# [What you should do]
Please rescale part of the data below: reproduce every line from the one containing "You are a computer-use agent. Viewport: 886px" through the one containing "click(555, 439)", both included, and output only those lines. Multiply each click coordinate in the answers by 1.95 and round to whole numbers, with halves going up; leave all other text and numbers as they are.
=====
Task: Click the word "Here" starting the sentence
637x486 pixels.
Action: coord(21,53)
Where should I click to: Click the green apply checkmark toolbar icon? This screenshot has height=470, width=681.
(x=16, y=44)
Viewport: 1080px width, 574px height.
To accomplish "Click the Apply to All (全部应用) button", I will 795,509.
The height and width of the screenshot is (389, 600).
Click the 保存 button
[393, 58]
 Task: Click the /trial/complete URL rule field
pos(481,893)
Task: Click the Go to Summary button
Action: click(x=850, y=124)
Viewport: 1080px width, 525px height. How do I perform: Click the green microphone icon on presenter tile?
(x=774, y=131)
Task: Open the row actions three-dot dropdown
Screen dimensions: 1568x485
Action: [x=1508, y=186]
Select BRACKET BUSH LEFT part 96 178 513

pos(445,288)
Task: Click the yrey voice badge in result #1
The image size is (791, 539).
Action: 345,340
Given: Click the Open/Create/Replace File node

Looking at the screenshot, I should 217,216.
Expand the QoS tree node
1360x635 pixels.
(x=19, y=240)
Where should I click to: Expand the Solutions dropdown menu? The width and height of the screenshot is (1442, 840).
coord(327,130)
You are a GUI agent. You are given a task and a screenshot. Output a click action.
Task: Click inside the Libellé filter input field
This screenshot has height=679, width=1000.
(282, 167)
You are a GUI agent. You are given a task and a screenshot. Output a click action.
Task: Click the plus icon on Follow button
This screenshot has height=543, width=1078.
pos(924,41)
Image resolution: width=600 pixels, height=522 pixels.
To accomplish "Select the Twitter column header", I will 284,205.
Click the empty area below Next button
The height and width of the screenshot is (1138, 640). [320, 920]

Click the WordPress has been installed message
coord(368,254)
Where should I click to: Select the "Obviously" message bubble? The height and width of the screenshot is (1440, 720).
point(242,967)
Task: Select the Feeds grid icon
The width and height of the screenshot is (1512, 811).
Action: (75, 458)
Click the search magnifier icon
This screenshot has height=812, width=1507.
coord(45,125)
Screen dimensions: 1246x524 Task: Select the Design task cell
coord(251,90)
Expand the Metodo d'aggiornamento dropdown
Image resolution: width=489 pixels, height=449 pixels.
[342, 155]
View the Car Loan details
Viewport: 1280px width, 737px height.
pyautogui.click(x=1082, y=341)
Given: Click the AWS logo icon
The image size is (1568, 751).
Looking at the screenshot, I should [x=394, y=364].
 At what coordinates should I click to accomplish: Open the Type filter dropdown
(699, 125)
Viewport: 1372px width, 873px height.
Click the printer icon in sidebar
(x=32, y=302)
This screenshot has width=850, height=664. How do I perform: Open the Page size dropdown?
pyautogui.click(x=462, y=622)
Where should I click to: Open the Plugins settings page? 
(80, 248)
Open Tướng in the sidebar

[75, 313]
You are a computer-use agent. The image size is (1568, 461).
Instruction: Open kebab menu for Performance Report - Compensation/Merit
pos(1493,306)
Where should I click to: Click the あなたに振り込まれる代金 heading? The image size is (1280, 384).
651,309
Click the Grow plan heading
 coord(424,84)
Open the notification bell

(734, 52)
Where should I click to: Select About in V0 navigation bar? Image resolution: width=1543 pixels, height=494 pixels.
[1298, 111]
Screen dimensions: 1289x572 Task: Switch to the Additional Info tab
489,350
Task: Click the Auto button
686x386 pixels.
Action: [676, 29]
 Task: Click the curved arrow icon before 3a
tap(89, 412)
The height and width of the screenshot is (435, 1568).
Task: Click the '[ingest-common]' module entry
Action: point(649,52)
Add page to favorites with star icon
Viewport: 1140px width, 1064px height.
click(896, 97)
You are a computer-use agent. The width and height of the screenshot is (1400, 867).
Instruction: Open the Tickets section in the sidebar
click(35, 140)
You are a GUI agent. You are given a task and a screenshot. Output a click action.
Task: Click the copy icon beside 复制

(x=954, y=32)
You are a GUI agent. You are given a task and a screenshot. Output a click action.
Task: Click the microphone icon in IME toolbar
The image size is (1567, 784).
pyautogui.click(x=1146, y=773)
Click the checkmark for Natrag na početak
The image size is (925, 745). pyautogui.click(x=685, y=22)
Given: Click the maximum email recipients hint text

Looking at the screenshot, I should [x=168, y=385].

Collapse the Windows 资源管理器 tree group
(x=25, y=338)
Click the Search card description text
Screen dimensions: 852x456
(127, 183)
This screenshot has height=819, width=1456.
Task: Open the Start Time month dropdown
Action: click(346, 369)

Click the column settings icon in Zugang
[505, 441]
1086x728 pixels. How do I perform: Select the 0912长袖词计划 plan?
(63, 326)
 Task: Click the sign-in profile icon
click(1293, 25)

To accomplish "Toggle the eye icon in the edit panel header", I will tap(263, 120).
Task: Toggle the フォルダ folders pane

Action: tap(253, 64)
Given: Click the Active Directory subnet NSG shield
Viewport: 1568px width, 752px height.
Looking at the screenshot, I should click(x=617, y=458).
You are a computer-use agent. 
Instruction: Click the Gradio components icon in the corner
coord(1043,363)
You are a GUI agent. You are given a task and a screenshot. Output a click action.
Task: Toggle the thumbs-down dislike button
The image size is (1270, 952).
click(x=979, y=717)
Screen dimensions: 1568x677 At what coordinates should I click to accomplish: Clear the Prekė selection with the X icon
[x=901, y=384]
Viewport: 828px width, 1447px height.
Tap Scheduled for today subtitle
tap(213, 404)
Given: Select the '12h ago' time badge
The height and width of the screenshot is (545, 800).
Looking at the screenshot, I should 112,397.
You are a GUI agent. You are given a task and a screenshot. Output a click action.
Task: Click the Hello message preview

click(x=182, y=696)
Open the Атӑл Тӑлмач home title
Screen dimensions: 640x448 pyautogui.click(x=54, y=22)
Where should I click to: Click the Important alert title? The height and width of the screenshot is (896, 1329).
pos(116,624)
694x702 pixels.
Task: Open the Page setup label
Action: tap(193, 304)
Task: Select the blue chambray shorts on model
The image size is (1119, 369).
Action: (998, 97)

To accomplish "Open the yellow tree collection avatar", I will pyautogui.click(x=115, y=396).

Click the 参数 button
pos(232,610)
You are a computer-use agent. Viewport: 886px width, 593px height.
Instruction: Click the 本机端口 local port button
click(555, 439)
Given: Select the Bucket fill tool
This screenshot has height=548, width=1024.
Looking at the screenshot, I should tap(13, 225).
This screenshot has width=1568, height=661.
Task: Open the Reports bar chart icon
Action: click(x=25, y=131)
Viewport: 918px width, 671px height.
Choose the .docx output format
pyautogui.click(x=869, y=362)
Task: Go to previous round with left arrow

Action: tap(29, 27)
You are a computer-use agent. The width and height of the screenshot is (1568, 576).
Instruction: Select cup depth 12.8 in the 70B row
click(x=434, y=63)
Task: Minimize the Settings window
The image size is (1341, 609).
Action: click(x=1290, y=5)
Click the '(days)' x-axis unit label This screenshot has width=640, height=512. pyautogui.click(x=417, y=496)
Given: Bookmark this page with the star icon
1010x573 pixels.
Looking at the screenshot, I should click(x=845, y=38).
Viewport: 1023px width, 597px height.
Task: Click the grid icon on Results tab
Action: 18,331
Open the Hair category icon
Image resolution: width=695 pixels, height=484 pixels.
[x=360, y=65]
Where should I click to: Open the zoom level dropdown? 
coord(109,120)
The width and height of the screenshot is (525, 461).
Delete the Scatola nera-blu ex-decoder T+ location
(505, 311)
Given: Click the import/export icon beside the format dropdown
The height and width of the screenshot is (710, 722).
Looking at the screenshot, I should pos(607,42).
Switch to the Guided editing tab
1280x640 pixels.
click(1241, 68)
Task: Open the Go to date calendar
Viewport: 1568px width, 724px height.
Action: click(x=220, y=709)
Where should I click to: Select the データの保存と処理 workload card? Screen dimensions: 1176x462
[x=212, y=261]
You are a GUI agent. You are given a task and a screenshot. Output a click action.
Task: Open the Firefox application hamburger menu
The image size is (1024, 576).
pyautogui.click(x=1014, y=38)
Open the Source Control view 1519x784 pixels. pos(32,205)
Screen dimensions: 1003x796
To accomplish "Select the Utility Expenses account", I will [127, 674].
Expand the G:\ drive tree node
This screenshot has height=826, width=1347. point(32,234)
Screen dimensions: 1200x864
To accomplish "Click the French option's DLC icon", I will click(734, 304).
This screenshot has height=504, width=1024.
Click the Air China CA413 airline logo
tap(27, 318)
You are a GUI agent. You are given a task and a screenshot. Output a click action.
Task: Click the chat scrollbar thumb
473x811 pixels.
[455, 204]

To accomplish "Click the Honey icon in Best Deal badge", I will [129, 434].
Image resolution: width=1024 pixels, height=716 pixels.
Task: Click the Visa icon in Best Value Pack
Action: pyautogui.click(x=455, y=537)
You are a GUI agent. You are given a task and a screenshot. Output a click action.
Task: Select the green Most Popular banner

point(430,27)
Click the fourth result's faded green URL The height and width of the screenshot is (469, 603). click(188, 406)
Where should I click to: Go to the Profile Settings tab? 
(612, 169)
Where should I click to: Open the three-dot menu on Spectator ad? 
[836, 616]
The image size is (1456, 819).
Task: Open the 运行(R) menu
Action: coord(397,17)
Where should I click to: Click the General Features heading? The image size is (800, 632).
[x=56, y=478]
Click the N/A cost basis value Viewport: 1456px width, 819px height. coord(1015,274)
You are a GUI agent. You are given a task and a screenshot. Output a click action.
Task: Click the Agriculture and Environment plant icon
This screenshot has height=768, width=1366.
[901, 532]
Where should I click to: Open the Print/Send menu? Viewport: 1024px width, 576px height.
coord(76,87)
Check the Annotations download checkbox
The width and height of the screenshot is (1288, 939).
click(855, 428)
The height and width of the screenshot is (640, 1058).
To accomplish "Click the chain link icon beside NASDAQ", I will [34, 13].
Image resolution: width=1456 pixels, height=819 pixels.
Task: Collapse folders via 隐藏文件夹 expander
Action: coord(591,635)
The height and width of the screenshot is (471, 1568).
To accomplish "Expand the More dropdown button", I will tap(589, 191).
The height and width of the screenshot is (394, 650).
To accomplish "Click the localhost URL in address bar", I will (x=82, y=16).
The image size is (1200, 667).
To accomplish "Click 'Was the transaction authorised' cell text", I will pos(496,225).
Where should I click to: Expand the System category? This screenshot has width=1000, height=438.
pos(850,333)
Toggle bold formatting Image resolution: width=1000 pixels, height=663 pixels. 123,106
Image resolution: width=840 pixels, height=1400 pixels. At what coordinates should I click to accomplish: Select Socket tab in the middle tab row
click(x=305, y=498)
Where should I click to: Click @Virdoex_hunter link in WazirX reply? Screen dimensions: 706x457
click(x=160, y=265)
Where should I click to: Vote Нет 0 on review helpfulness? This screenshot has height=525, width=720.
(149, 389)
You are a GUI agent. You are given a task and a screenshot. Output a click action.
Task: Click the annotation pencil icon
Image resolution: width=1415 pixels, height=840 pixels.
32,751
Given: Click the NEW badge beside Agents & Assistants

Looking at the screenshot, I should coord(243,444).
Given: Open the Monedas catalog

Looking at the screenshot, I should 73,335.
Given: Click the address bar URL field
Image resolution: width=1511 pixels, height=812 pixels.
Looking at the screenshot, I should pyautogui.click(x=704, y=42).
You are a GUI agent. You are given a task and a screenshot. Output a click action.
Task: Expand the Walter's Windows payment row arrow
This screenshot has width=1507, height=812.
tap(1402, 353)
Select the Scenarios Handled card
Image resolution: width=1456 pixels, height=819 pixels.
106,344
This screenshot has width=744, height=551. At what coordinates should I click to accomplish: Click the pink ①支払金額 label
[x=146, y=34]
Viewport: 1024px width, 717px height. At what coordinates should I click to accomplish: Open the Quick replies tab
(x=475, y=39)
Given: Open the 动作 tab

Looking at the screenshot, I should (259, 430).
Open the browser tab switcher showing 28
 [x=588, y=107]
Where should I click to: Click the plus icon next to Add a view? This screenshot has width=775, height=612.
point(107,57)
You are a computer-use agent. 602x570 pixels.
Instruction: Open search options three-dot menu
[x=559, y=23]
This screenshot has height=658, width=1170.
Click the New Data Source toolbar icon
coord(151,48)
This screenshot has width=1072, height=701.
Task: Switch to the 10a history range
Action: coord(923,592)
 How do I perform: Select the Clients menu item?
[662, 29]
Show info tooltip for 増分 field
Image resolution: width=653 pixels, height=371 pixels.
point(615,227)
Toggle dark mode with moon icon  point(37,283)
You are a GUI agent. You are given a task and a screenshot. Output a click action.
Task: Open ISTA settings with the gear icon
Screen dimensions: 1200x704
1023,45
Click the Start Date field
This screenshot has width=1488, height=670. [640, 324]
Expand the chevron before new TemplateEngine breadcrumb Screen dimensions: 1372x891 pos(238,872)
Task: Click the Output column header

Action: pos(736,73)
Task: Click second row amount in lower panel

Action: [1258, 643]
=====
# [Written solution]
You are a computer-use agent. Viewport: 886px width, 593px height.
Instruction: Click the 本机端口 local port button
click(1082, 856)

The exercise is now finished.